THOSE LIVING AT HOME AND THOSE "ADRIFT." Wage-earning women may be divided into two classes; those living at home and those "adrift." This latter term means those whose only sources of livelihood are their own exertions, and who do not live at home. The percentage of those living at home is very large-sufficiently large to show why a self-supporting woman "adrift" has such a hard time securing a living wage; for she is competing with those who do not support themselves and are willing to work for just enough to enable them to dress well and to have a little money for recreation. When an employer puts the question to the woman applying for a position: "Do you live at home?" it may mean concern over the morals of the appli. cant, but it more likely means a basis for a wage to be offered, not measured by the value of the services.

The competition between women at home and women "adrift” has had the effect of sharpening the wits of those "adrift." They attend to business better, lose less time, and are generally of more value to them. selves and their employers. So the pay envelope of the woman "adrift" is apt to be somewhat fatter than the pay envelope of her home-living sister.

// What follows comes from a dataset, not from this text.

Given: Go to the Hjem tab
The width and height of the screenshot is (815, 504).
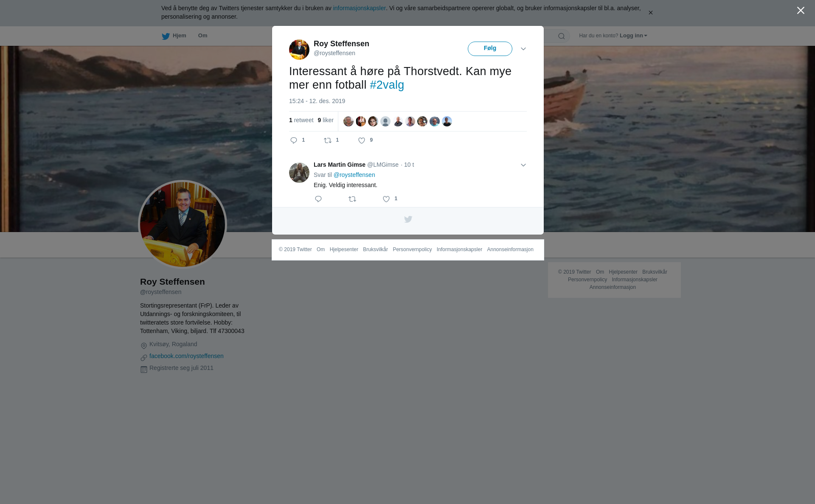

WAGES NOT UNIFORM. An examination of the pay rolls of the seven establishments given in this report, shows that wages are not uniform in establishments in the same industry. There is little, if any, difference in these industries in the grade of work performed, yet there is considerable variation in the amount paid women employes. This seems to show that establishments paying the lower wage, if controlled by efficient employers and with everything else equal, can afford to increase the compensation without imperiling financial integrity. In some instances coming under the observation of the ('ommission the most prosperous establishments are paying the lowest wage. These are prosperous not because, but in spite of the low wage paid, for their employes continually shift, and other establishments obtain their more experienced employes by offering better pay.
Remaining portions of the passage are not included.